Misuse of nitrous oxide still a problem with young people
Some of the 38 cannisters found in Killinarden Park

Misuse of nitrous oxide still a problem with young people

IT APPEARED that the issue with nitrous oxide misuse had “turned a corner”, but larger commercial grade canisters have become more prevalent with young people being “incentivised into misadventure”.

On the streets, the nitrous oxide canisters are known as silver or purple bullets, hippy crack and laughing gas among other things and are very easily accessible on the black market.

Scattered small silver canisters, which are used as cream chargers in the catering industry, became a fixture on streets around South Dublin over the last few years due to an increase in misuse.

Larger blue-labelled 615g “disposable cylinders”, which are the equivalent of 85 of the small silver canisters, appear to have increased in popularity recently.

Through a particular brand, customers can sign up to become a distributor of these larger canisters as “becoming a distributor has never been easier”.

Images shared by Cllr Derren Ó Brádaigh showed more than 60 containers discarded in boxes and scattered across the ground along with balloons at a location in Liffey Valley on Sunday morning.

“The misuse of nitrous oxide is dangerous, and it is listed as a substance by the HSE,” Sinn Féin Cllr Derren Ó Brádaigh tells The Echo.

“It appeared that we had turned a corner with this, but now there is an opportunity there for people to make money through becoming a distributor of these large commercial use nitrous oxide canisters.

“Anyone can very easily place an order and there is even a clause to become a distributor, which can offer total anonymity on the delivery.

Cllr Daithí Doolan with a 615g nitrous oxide canister

“This company boasts a one-day turnaround for dispatch if you place your order before 3pm and they say that they don’t use logos on the box.

“It literally says that it arrives anonymously at your doorstep, or if you ‘order for a friend’, with the hashtag ‘#justaskingforafriend’.

“That’s why we have these significant finds of boxes full of empty commercial grade 615g canisters.

“Now it’s becoming a business opportunity for would-be entrepreneurs, with young lads being incentivised into misadventure.”

Cllr Ó Brádaigh calls for a crackdown on the issue, tougher legislation to be implemented and raised questions around customs checks, believing this is “exposing a weakness”.

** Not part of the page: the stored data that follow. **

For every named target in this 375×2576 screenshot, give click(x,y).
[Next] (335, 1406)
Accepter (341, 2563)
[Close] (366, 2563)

While long- and short-term risks associated with nitrous oxide misuse are still being established, it is known that heavy frequent use and large doses create more of a risk.

If inhaled directly from a canister and not a balloon, it can cause damage to the throat and impact breathing or if mixed with other substances it can be more dangerous.

The gas is usually inhaled by discharging it from a canister into a balloon, creating a brief “high” for the user.

Meanwhile, in Killinarden Park, some 38 expended large blue nitrous oxide canisters were discovered during a clean-up.

Seán Crowe TD, who is chairperson of the Oireachtas Health Committee, attended the clean-up and expressed concerns around the psychological and physical impact of using the substance.

Expended nitrous oxide containers found in the Liffey Valley area

“There was rubbish and other items in the area, but this issue with the nitrous oxide is a challenge in itself,” Deputy Crowe tells The Echo.

“People need to step up and take responsibility for the children and young people who are taking these, because it is a gateway drug and people could eventually end up on something else in the future.

“It’s only a matter of time before somebody gets seriously hurt taking this.”

Legislation is being drafted to try combat the misuse of nitrous oxide, with separating what is legitimate and illegitimate possession of the canisters proving to be a sticking point.

Cllr Daithí Doolan also found an industrial-size canister, which is used in the medical and industrial industry, in Drimnagh recently.

“The company pride themselves on their website that will send nitrous oxide directly to the purchaser in discrete packaging with out any labelling,” Cllr Doolan said.

“Clearly they know it’s being bought for non-industrial use.

“Sometimes young people put it in balloons and inhale it or inhale it from ‘silver bullets’. Inhaling this industrial gas can be dangerous.

“Residents and youth services have confirmed with me that industrial-sized canisters have been found right across Dublin.

“I would make a plea to parents. If you do suspect your child or any young person is inhaling nitrous oxide, don’t panic.

“Don’t bury your head in the sand. You’re not alone. Get information about it. Talk to your children about it.”

The HSE have issued advice for parents through www.drugs.ie which encourages open communication around drug use and the commonly associated dangers.

A pilot mapping project by South Dublin County Council, which logged locations where canisters were found recently concluded, with the results due.